Based on the format of the American station of the same name, JACKfm runs with a strapline of "Playing What We Want" and mostly has no DJs across daytimes (and even nighttimes). The music is played out on an automated system interspersed with witty soundbites voiced by comedian and writer Dom Joly, referred to as The Voice of JACK. Joly took over as The Voice of JACK on 4 July 2022, replacing the previous Voice of JACK Paul Darrow who held the role since the station's launch in 2007.  Darrow, best known for his role in the BBC's Blake's 7, died in 2019, which left the station without any topical soundbites, but his more generic announcements continued to be used until July 2022. Following Darrow's death in June 2019, Oxford born Jim Rosenthal was introduced as an additional voice to commentate on current affairs. Darrow's soundbites continue to be used on sister station JACK 3 & Chill.

In 2010, JACK FM became the first radio station in the United Kingdom (except for Forces Radio BFBS) to broadcast live from Afghanistan for a week-long series of breakfast broadcasts in conjunction with the M.O.D from Camp Bastion in Afghanistan. The station returned to Bastion and Kandahar again in 2012 for another series of broadcasts and Father's Day special.

 

The radio station runs live local news every hour from 6am till 7pm weekdays (every half-hour from 6am to 9am and 4pm to 7pm), and from 9am till 1pm on weekends with live traffic reports from 6am till 7pm.

Sister stations
JACK FM has developed a number of sister stations.

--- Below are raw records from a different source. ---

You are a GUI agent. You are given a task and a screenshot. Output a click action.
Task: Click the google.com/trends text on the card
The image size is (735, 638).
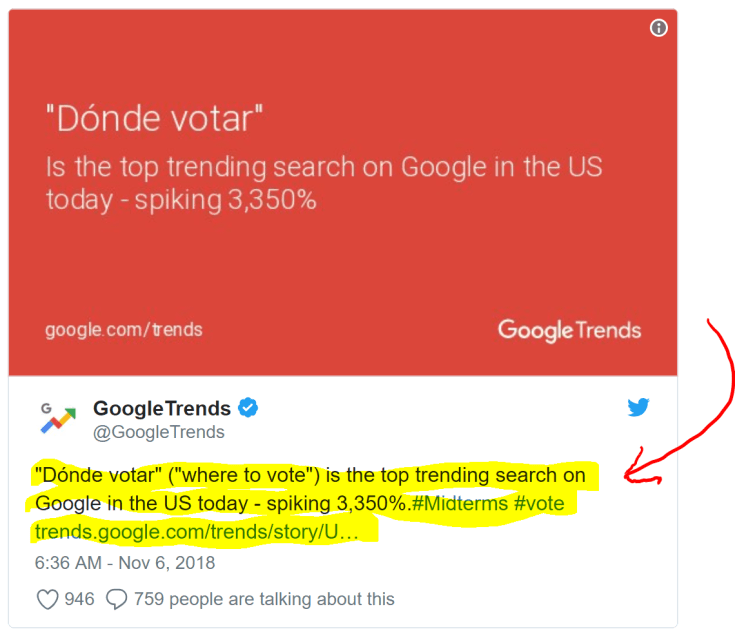124,329
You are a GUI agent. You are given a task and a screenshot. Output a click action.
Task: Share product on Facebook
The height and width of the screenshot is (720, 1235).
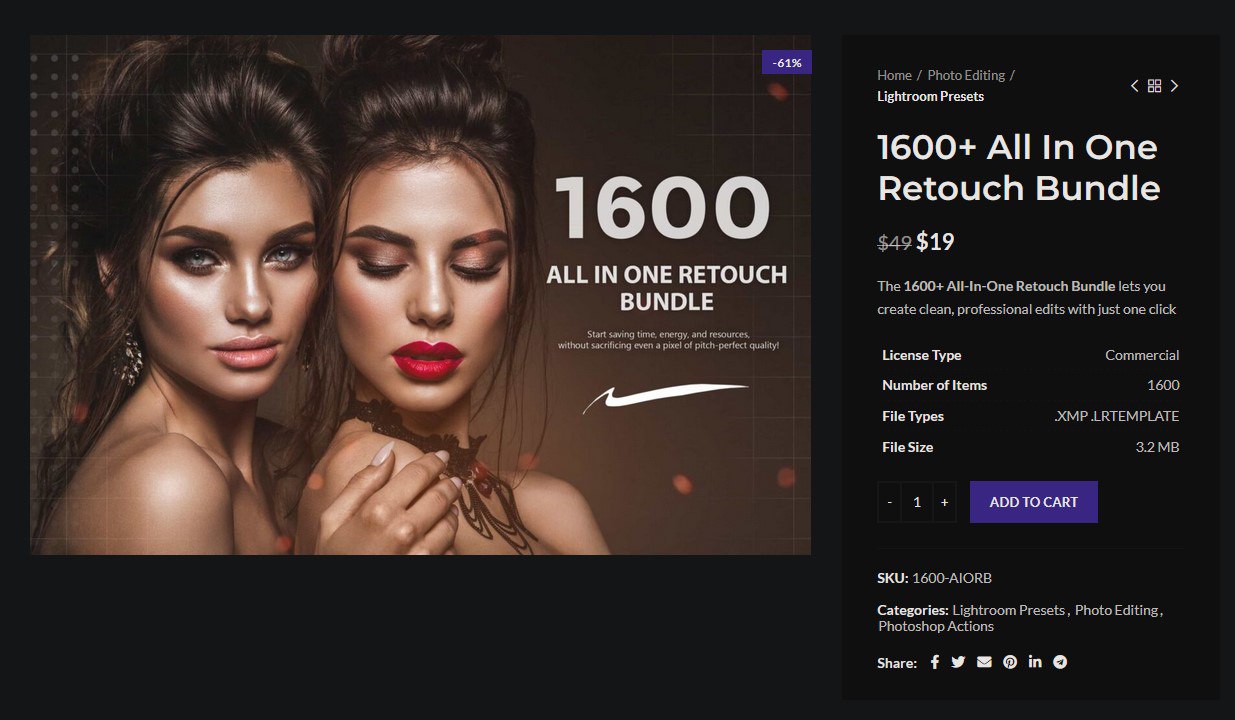click(935, 662)
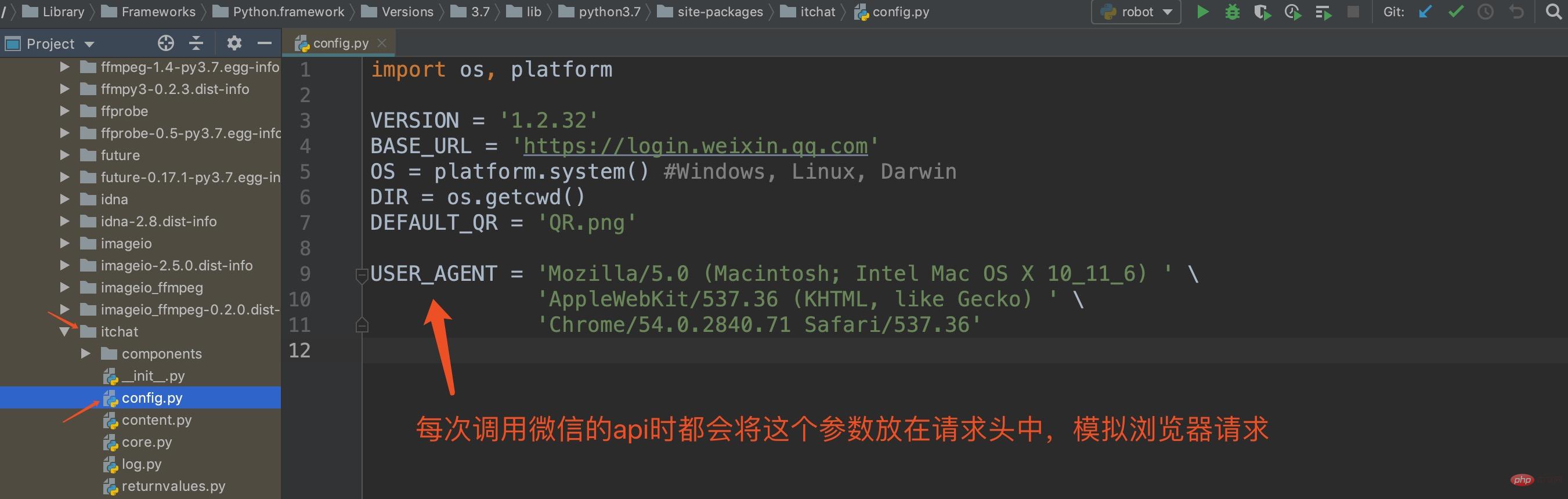1568x499 pixels.
Task: Open Git history clock icon
Action: point(1485,12)
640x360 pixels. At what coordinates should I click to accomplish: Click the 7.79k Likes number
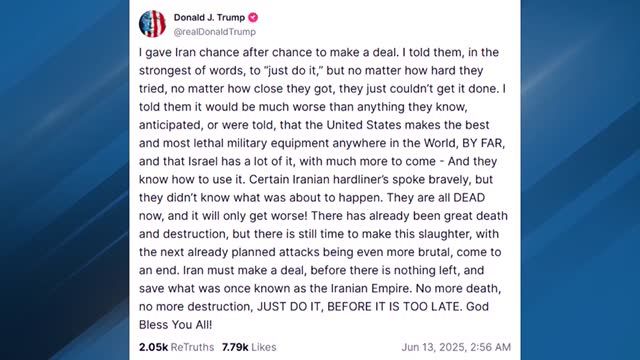(235, 347)
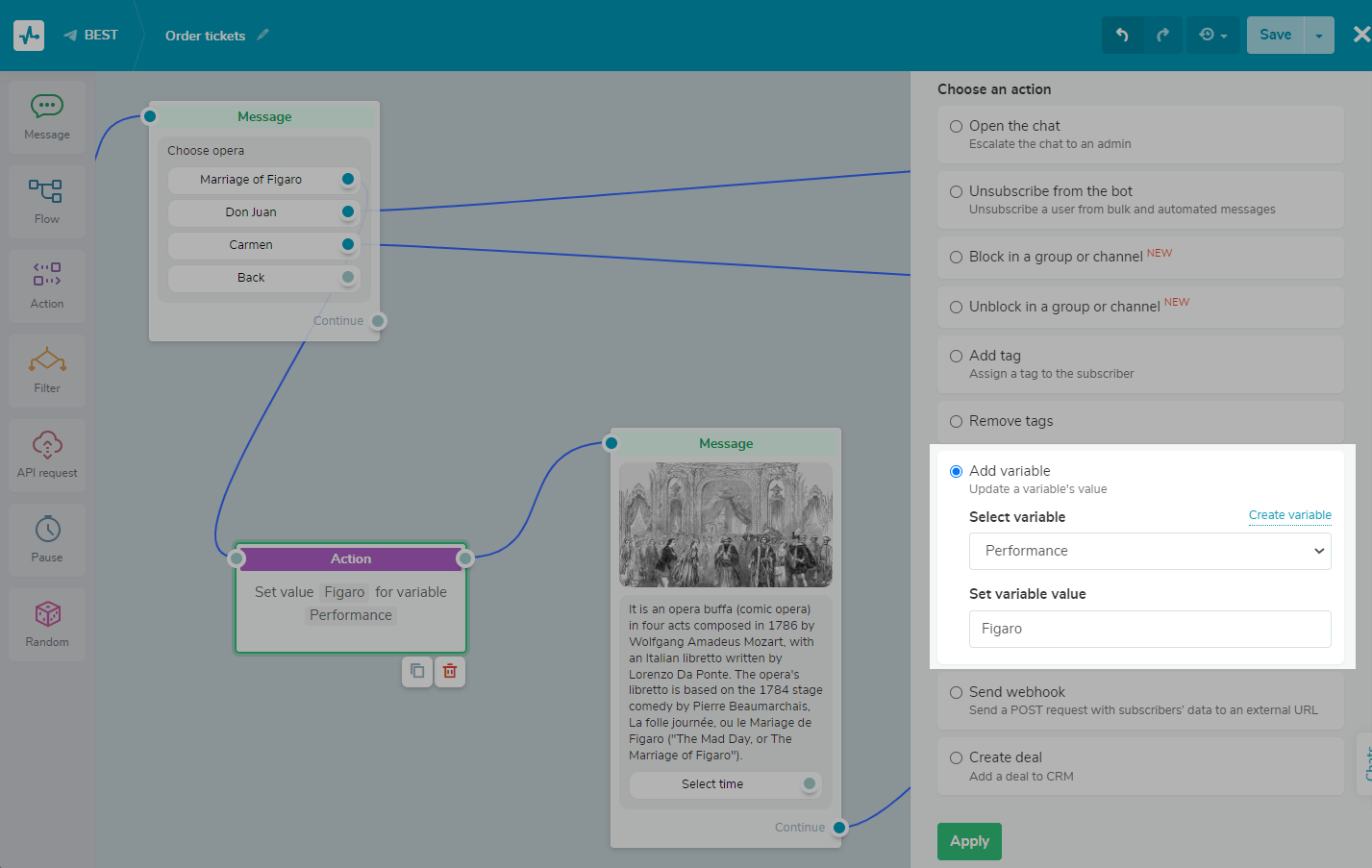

 JACK 2, branded as JACK 2 Hits, was launched in 2013 and was previously known under a variety of names since its original launch in 1997.  It broadcasts on DAB in Oxfordshire and previously on DAB in Surrey and Hampshire.
 JACK 3 branded as JACK 3 & Chill, is an easy listening station which launched on DAB in Oxfordshire in May 2017.  A national variant launched on DAB+ on the Sound Digital multiplex in April 2018 and was replaced by JACK Radio in October. The national and Oxford versions of JACK 3 were two separate streams, and the Oxfordshire version remains available.  In April 2020 it replaced JACK 2 on 107.9 MHz in Oxfordshire following a request to Ofcom, although this is due to be reverted in early 2023.

Former stations 

 Union JACK was a national station broadcasting online, and previously on DAB+ on the Sound Digital multiplex until February 2022, playing music from British artists.  It launched on 9 September 2016.  Union JACK was a music-heavy station with British-only songs and artists completely chosen by listeners in a JACK 2-like format and interspersed with classic and commissioned comedy clips, mainly impressions done by Josh Berry. The station also featured a weekly programme dedicated to new music titled 'Underdogs', presented by 'Lucy Leeds'.  The station, along with JACK 3 and Union JACK, featured voiceovers from Paul Darrow and Jim Rosenthal.  In December 2020, two spin-off stations were launched to complement the station, Union JACK Rock, playing only British rock tracks, and Union JACK Dance, playing only British Dance and Upbeat tracks.
 JACK Radio ran from 23 October 2018 until 10 December 2020 on the Sound Digital national multiplex, taking the place of the national version of JACK 3. JACK Radio played music performed by female and female-fronted acts, including classic and contemporary hits, and female artists' covers of tracks originally recorded by male performers.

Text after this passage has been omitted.